Feudo – Wikipédia, a enciclopédia livre

Feudo (em latim: feudum) é a terra ou uma fonte de renda concedida por um suserano ao vassalo, em troca de fidelidade e ajuda militar. Essa prática desenvolveu-se na Alta Idade Média, no governo de Carlos Magno após o fim do Império Romano; e foi a base para o estabelecimento de uma aristocracia fundiária.[1]

Na sociedade feudal europeia, o feudo era a fonte de renda do vassalo; e era mantida por seu senhor em troca de serviços. O feudo constituía a instituição central da sociedade feudal.[2][3]

História[editar | editar código-fonte]

Ver artigo principal: Feudalismo
Outubro (1510), uma miniatura do Breviarium Grimani mostrando camponeses trabalhando diante dos portões de uma cidade.

Origens do termo[editar | editar código-fonte]

Na Roma Antiga, um "benefíce" (do substantivo latino beneficium, que significa "benefício") era a entrega vitalícia de uma faixa de terra (precária) a alguém como recompensa pelos serviços prestados, originalmente, ao Estado. Nos documentos medievais da Europa Latina, uma concessão de terras em troca de serviço continuou sendo chamada de beneficium. Mais tarde, o termo feudum, ou feodum, começou a substituir o beneficium nos documentos. A primeira mostra disso é de 984, embora formas mais primitivas tenham sido vistas até cem anos antes. A origem do feudum e por que ele substituiu o beneficium não foi bem estabelecida, mas existem várias teorias.[4]

A teoria mais amplamente aceita é a de Marc Bloch,[4][5][6] e relaciona feudo ao termo franco fehu-ôd, no qual fehu significa "gado" e -ôd significa "bens", indicando "um objeto móvel de valor".[5][6] Quando a terra substituiu a moeda como principal reserva de valor, a palavra germânica fehu-ôd substituiu a palavra latina beneficium.[5][6] Essa teoria de origem germânica também foi compartilhada por William Stubbs no século XIX.[4][7]

Uma teoria de Archibald R. Lewis[4] é que a origem do termo "feudo" não é feudum (ou feodum), mas sim foderum, estando o uso atestado mais antigo presente na Vita Hludovici de Astronomus.[8] Nesse texto, há uma passagem sobre Luís I, o Piedoso, que diz que annona militaris quas vulgo foderum vocant.[4]

Uma teoria de Alauddin Samarrai sugere uma origem árabe, do fuyū (o plural de fay, que literalmente significa "o retornado", e foi usado especialmente para "terras que foram conquistadas de inimigos que não lutaram").[4][9] A teoria de Samarrai é que as formas iniciais de "feudo" incluem feo, feu, feuz, feuum e outras, a pluralidade de formas sugere fortemente origens de uma palavra de empréstimo.

******************************

» Descrição da tarefa
Reproduza sem alterações a passagem do texto sobre o feudo que começa em "Feudo – Wikipédia, a" e vai até "de uma cidade.".

» Registros apresentados
******************************

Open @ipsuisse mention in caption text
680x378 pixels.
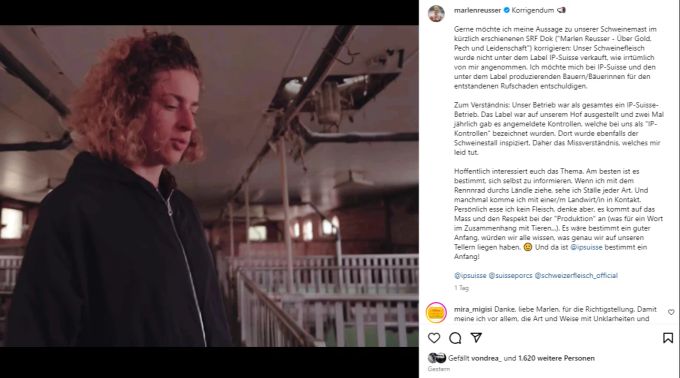[586, 247]
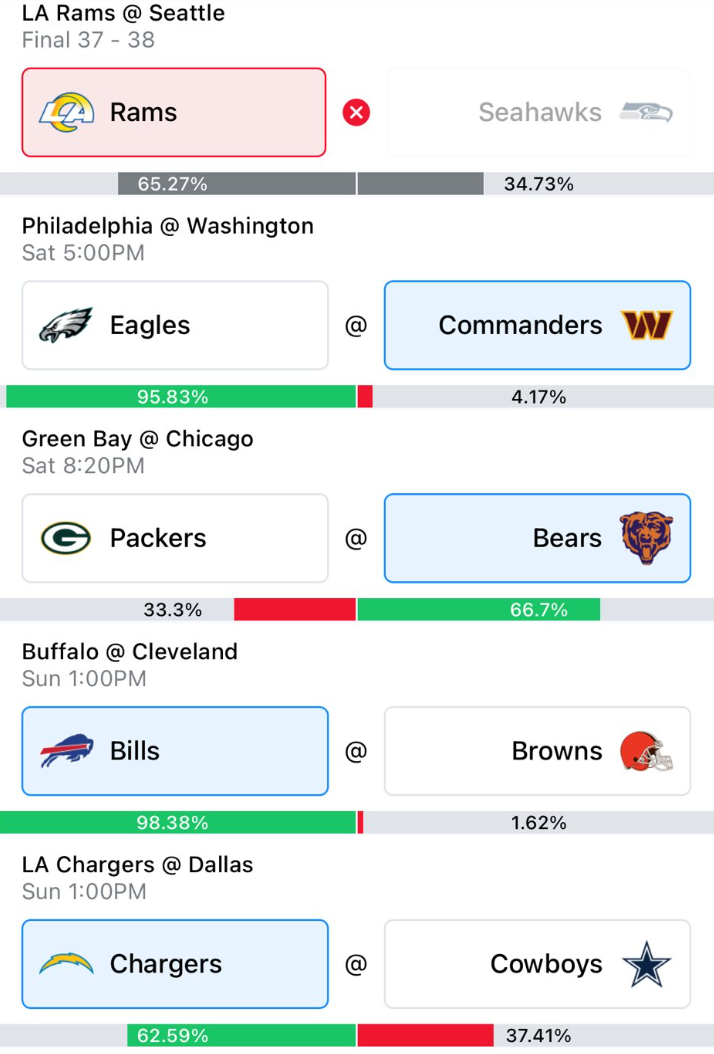
Task: Click the Chargers lightning bolt logo
Action: [66, 964]
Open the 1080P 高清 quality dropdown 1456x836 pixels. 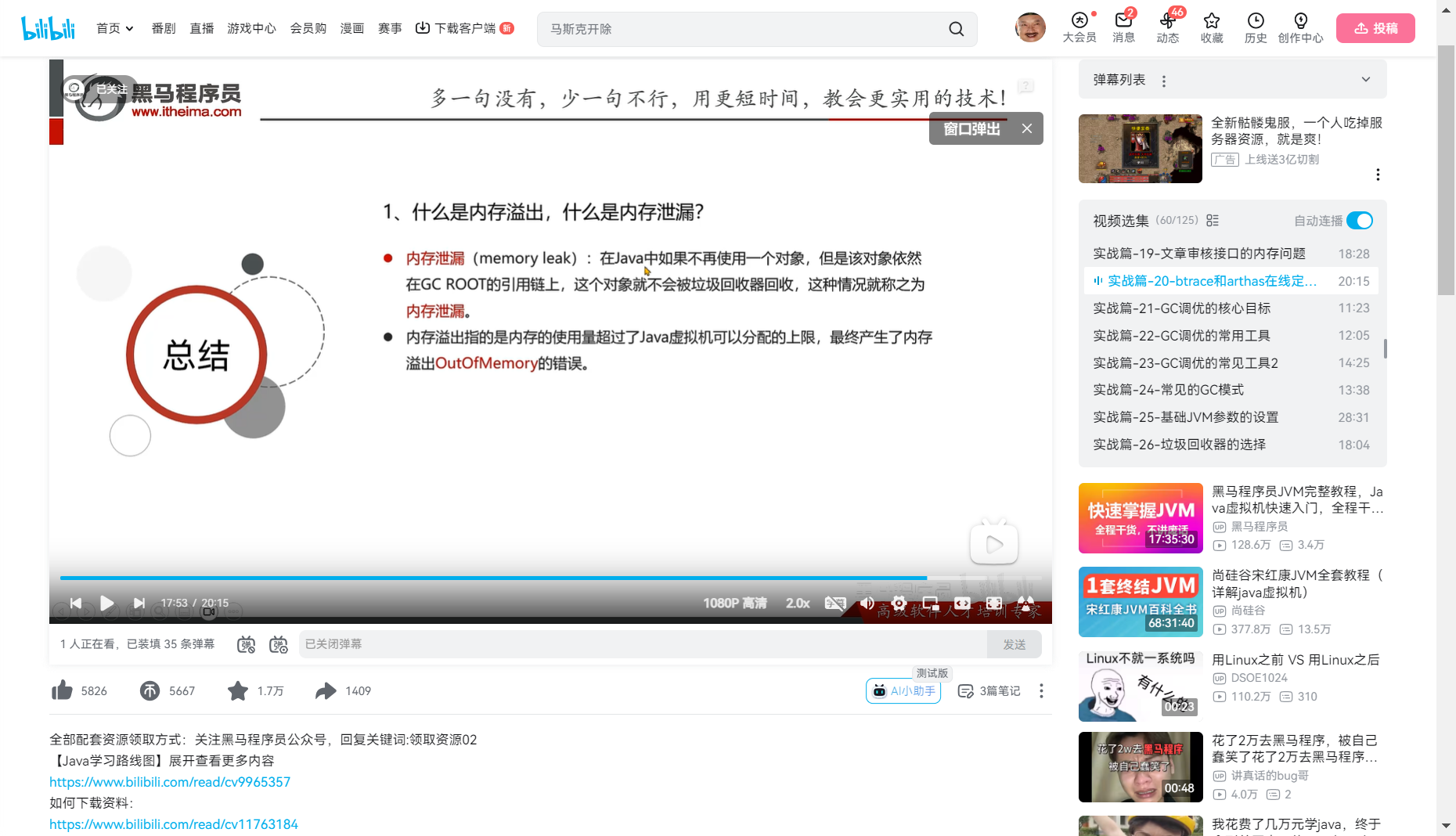(735, 603)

******************************

» Resposta da tarefa
Feudo – Wikipédia, a enciclopédia livre

Feudo (em latim: feudum) é a terra ou uma fonte de renda concedida por um suserano ao vassalo, em troca de fidelidade e ajuda militar. Essa prática desenvolveu-se na Alta Idade Média, no governo de Carlos Magno após o fim do Império Romano; e foi a base para o estabelecimento de uma aristocracia fundiária.[1]

Na sociedade feudal europeia, o feudo era a fonte de renda do vassalo; e era mantida por seu senhor em troca de serviços. O feudo constituía a instituição central da sociedade feudal.[2][3]

História[editar | editar código-fonte]

Ver artigo principal: Feudalismo
Outubro (1510), uma miniatura do Breviarium Grimani mostrando camponeses trabalhando diante dos portões de uma cidade.